Let’s suppose there is a topic for discussion and you want to engage everyone in the discussion. Behavioural economists Richard Thaler and Cass Sunstein point out that when leaders share their opinions first, they often inadvertently “anchor” the discussion, causing others to sway to the opinion of the leader and bias the decision-making. This typically happens where the leader starts the discussion by asking a closed question and then tries to engage everyone else with the rather vague question ‘Does anyone have any thoughts or comments on that?’ These closed interventions do not really invite or encourage participants to comment or contribute further.
Instead, it is much more effective to say something like ‘The first topic is X; could we take some time to explore this and hear views and perspectives so we get a broader perspective before we move into decision-making?’ Always strive to encourage diverse viewpoints by framing open-ended questions and allowing silent reflection before group discussions.

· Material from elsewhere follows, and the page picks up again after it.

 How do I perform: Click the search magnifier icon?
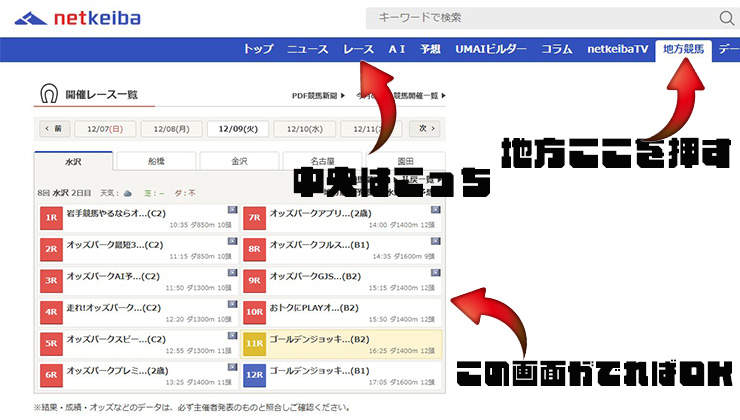tap(726, 18)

Tips for encouraging effective dialogue and discussion
If you’re managing a large group, breaking into smaller teams can allow participants to discuss and bring back collated viewpoints to the wider group. Another option is to preface the discussion by asking people to take 3 minutes for silent reflection and note down 3 points that come to mind in relation to the issue to share in the full group discussion. So you are giving people the chance to gather their thoughts and share their viewpoints with the rest of the group to tease out further. When thoughts are shared, it’s important they’re expressed constructively and concisely to keep the discussion focused and efficient.
As the conversation evolves, use the ‘acknowledge, summarise, and build on it’ approach to keep the discussion moving forward. This means you acknowledge the contributions so far, summarise key points, and then ask a question that takes the discussion to the next level. Here’s an example of how you could phrase this: “So far in our discussion about the project, two ideas about how to progress have come up — X and Y — as well as some pros and cons for each. Could we build on these now… what other options come to mind?”

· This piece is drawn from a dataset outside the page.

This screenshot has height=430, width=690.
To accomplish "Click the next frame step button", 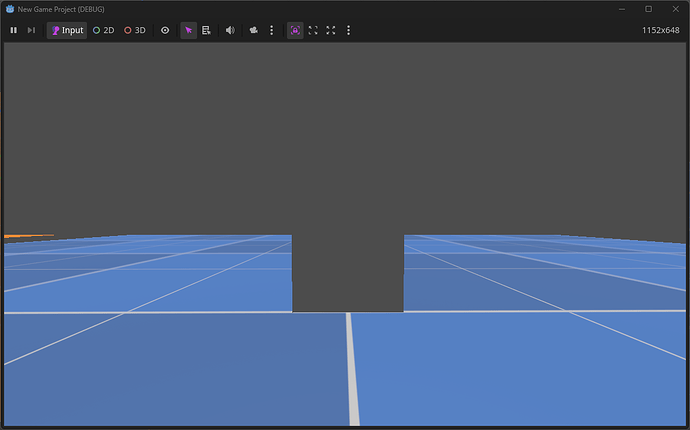I will tap(31, 30).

Another example of this is where you listen for common threads in what people are contributing and then summarise these and ask a question to build on this. Here is an example of how you could phrase this: “This has been a really rich discussion and some of the common themes I’m hearing are X, Y and Z. What would be most important about these points to focus on now?” or ‘What else have we not yet considered?’ or ‘Let’s explore each of these further and see how they might best help achieve our goal’.
By asking open-ended questions such as these, you can really drill into the content and enable participants to think more deeply, draw out foundational relevant points and pull these together so that the discussion can move forward into a decision-making phase.
One final point to note is that group discussions very often yield diverse and sometimes conflicting views and opinions. It’s important to handle these differences with grace, normalising the multiplicity of perspectives rather than viewing them as roadblocks. Encourage participants to explore each viewpoint more deeply and try to identify some common ground between them. This approach can lead to a healthy and more inclusive discussion where everyone feels heard and respected.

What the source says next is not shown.